Siffatto orientamento si attaglia al caso di specie poiché il ricorrente-odierno appellante ha superato il periodo di comporto di cui all'art. 44 lett. b) CCNL del settore, come dettagliatamente specificato dal giudice di prime cure nella sentenza impugnata nelle pagg. 3 (ultimi due righi), 4, 5 e 6(sino al 7 rigo), che in tali limiti si richiamano ed abbiansi per qui riportaste e trascritte condividendosi nondimeno l'orientamento del primo giudice e dell'odierna appellata in tema di prolungamento del comporto che non può superare i giorni di effettivo ricovero.
La Corte, inoltre, ritiene altresì condivisibile quanto evidenziato dal primo giudice a proposito del riconoscimento al lavoratore del periodo di comporto prolungato pari solo ai primi tre giorni di ricovero - 21-23/1/2004 - laddove non v'è stata soluzione di continuità tra assenza dal lavoro e ricovero, qualora si volesse superare l'obiezione mossa dalla resistente-odierna appellata circa l'omessa comunicazione dei ricoveri. Anche in tal caso, come posto esattamente in risalto dal giudice di prime cure, il S. avrebbe comunque superato il periodo di comporto di cui al citato art. 44 CCNL (: ben 458 gg. di assenza per malattia che superano così il periodo di comporto de quo).
Ne deriva che il licenziamento de quo è legittimo.

Dati forniti
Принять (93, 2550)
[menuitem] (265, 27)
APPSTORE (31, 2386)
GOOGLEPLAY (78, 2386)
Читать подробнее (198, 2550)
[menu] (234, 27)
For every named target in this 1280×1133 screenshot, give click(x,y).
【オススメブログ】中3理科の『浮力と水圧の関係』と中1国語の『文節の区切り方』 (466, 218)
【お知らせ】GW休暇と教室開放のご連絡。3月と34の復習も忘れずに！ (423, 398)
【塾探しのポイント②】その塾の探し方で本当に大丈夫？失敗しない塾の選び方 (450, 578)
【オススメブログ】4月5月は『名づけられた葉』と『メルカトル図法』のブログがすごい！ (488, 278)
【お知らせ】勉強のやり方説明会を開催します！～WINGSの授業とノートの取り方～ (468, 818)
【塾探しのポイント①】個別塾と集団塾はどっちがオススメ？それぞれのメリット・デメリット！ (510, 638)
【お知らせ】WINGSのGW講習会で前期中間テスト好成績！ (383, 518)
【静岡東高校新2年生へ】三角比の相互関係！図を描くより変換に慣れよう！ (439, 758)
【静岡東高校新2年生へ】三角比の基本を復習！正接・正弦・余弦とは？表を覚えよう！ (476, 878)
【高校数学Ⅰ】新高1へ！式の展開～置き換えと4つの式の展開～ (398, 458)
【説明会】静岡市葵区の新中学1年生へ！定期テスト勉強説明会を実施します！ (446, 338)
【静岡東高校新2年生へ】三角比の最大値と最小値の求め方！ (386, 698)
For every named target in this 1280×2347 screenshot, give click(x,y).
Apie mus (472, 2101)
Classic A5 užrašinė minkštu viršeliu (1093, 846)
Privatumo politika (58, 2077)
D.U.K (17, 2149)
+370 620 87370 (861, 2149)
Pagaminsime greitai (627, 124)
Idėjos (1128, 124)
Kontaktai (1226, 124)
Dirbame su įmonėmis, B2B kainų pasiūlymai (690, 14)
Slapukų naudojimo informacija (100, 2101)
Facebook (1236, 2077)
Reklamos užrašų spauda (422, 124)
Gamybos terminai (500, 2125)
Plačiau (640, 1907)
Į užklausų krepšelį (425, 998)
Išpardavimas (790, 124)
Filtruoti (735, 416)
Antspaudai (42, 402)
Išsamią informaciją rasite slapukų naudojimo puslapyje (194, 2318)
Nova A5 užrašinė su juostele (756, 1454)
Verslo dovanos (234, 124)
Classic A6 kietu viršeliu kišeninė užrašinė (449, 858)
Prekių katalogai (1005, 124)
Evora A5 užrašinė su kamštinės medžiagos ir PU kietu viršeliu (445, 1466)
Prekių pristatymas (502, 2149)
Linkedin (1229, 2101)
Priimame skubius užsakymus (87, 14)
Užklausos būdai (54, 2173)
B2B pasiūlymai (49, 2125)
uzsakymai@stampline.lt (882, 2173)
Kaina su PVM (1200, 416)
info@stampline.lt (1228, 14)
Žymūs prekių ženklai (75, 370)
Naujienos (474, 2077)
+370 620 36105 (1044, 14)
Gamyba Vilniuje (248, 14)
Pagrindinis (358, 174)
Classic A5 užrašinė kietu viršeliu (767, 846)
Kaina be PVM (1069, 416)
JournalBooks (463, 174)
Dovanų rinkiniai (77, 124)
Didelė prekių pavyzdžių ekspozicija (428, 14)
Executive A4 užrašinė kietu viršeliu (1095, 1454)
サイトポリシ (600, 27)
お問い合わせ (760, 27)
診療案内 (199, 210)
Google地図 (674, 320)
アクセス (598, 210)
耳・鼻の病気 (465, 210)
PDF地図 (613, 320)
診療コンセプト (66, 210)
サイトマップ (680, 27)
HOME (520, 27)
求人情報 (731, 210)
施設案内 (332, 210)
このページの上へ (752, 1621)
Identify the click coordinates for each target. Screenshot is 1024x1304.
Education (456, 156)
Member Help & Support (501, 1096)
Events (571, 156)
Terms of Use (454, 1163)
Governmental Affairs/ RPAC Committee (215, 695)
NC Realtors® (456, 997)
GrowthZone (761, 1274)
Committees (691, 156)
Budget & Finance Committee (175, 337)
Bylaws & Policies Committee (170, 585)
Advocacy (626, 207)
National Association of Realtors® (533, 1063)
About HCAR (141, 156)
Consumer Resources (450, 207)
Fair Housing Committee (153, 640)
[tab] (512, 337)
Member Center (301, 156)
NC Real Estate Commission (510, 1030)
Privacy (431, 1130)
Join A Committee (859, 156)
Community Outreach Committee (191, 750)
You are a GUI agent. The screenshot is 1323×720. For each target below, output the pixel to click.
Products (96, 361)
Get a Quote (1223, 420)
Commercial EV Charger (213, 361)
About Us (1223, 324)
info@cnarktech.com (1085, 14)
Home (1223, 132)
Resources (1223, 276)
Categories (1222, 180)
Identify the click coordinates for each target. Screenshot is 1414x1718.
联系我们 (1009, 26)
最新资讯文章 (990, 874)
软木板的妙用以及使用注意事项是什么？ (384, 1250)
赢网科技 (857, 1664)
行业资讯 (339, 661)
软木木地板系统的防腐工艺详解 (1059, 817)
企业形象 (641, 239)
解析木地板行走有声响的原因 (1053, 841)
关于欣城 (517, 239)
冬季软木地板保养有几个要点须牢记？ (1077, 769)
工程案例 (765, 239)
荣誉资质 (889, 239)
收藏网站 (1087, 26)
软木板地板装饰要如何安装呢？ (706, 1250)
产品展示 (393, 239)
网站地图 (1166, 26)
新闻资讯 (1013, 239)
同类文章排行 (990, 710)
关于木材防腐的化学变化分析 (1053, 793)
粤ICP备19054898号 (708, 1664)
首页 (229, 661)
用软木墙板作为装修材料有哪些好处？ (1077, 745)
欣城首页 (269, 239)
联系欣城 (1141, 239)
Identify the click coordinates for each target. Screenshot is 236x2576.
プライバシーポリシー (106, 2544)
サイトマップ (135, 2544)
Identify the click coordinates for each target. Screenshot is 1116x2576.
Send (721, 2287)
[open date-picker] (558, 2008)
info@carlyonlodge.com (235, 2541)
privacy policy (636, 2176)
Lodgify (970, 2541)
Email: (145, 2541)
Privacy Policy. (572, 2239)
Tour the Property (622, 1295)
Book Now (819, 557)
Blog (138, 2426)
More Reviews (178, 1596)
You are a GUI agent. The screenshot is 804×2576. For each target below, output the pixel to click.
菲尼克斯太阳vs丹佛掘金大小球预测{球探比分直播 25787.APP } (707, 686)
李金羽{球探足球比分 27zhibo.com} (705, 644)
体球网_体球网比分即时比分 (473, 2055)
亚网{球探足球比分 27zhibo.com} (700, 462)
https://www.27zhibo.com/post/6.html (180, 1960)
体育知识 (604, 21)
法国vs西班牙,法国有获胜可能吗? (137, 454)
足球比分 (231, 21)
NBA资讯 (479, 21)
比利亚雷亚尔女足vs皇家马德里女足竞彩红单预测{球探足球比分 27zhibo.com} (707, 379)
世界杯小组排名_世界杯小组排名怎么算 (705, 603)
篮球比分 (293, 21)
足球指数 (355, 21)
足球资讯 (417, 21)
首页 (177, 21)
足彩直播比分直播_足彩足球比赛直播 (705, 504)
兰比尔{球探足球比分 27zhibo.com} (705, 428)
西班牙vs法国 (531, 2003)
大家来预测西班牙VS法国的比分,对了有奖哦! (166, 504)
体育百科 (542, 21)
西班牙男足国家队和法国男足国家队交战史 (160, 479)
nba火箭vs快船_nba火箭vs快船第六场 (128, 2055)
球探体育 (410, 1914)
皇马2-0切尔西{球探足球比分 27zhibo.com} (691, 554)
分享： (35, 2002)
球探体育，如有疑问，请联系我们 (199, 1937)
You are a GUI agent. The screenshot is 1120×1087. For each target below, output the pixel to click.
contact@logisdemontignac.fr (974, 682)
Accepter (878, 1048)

Cosa produrre
Prosegui la sentenza sul licenziamento per superamento del periodo di comporto, partendo dopo la sua ultima frase.

Risposta al compito
Gli altri motivi di gravame devonsi ritenere assorbiti nelle considerazioni che precedono.
Di qui il rigetto dell'appello e la conferma della sentenza impugnata.
Le spese del presente grado vanno integralmente compensate tra le parti, stante la non manifesta pretestuosità del gravame.
P.Q.M.
LA CORTE DI APPELLO DI CAMPOBASSO in funzione di giudice del lavoro sentiti i procuratori costituiti e definitivamente pronunciando sull'appello proposto, avverso la sentenza del Tribunale di Larino in data 22/7/2008 e con ricorso qui depositato il 17/7/2009 da S.G. nei confronti di MA s.c.a.r.l.
ogni contraria istanza, deduzione ed eccezione disattesa, così provvede :
-rigetta l'appello e conferma la sentenza impugnata;
-compensa integralmente tra le parti le spese del presente grado di giudizio.
Così deciso in Campobasso, il 25 gennaio 2013.
Depositata in Cancelleria il 4 giugno 2013.